Infrastructure failures happen. And sometimes we don’t own and can’t control the infrastructure. And even if we do, some failures are unavoidable. Luckily for us, those issues are easy to identify and it is possible to retry them. An infrastructure failure doesn’t indicate that the test is missbehaving, so it wouldn’t make sense to fail a build because something external failed.
But what about those tests with a legit flaky failure? Well, those ones can be retried too if you want to increase the pass rate and you aim for an ever-green master branch. The problem with this approach is that introducing flakiness will no longer be a problem, and developers would potentially care less about the quality of their tests. Moreover, if we allow flaky test in our test suite, developers will start assuming that any failure is probably just a flaky test.
Remove failing tests
We can also execute the tests and deactivate all of the failing tests.
If a test fail, you don’t execute it (until it’s fixed). As crazy as it sounds, it may be the right approach under some circumstances. Imagine that you have a monorepo where thousands of developers commit millions of code lines every day and execute millions of tests. You cannot fail a build or a deploy because one test failed. But you can deactivate that test, report it to the team owning that part of the code, and hoping for the best (which is usually the test being fixed and no other team breaking something because that test was not being executed.)
Staging test suite
Another interesting approach is to have two test suites, a stable one and a staging or quarantine test suite. If we detect a broken test, it is moved to the staging test suite. Also, new or refactored tests are placed in staging until they prove to be reliable enough to move to stable.
Run less tests
The best way to avoid test failures is not to run tests at all. But let’s be honest, that’s not feasible. What we can do is to run less tests.

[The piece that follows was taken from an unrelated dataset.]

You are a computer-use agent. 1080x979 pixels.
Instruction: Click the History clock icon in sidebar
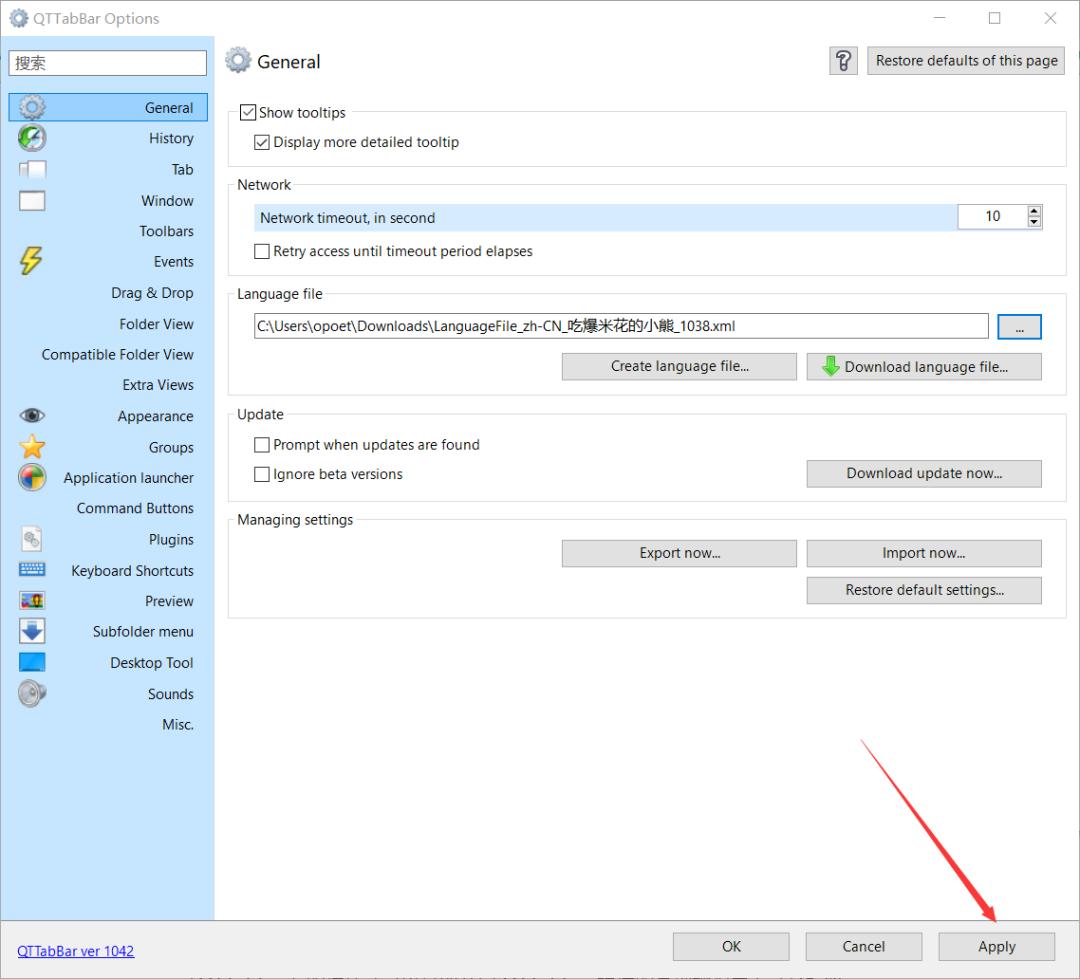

There are two approaches we can use to run less tests. The first one is not to run tests that have not failed in a long period of time. At some point (randomly, from time to time…) we should run those tests and if we find test failures, the failing ones will be executed again every time. This will avoid infrastructure failures but not flaky failures, as the flaky tests will fail often enough that they will never be considered to not be runned.
The second approach is to perform Regression Test Selection. This technique will analyze the code that has been changed and will run only the tests that can fail (ie, the test that are related to the changes). As you can imagine, this is not an easy thing to do, and has an extra cost of selecting the tests that need to be run (sometimes this can take longer than running the entire test suite).
Testing and automation is hard. There isn’t a right or correct approach to execute your tests or ensure the quality of your software through testing, and deciding which one to use depends on what is better for you, your customers or your company. But only once you are comfortable with the fact that your tests are going to fail, you can choose how to address that problem.
- Flaky Tests - A War that Never Ends
- Flaky Tests at Google and How We Mitigate Them
- Taming Google-Scale Continuous Testing
- Running an Automated Test Pipeline for the League Client Update
- Regression testing
- Eradicating Non-Determinism in Tests
1: A flaky test is a test that exhibits both a passing and a failing result with the same code.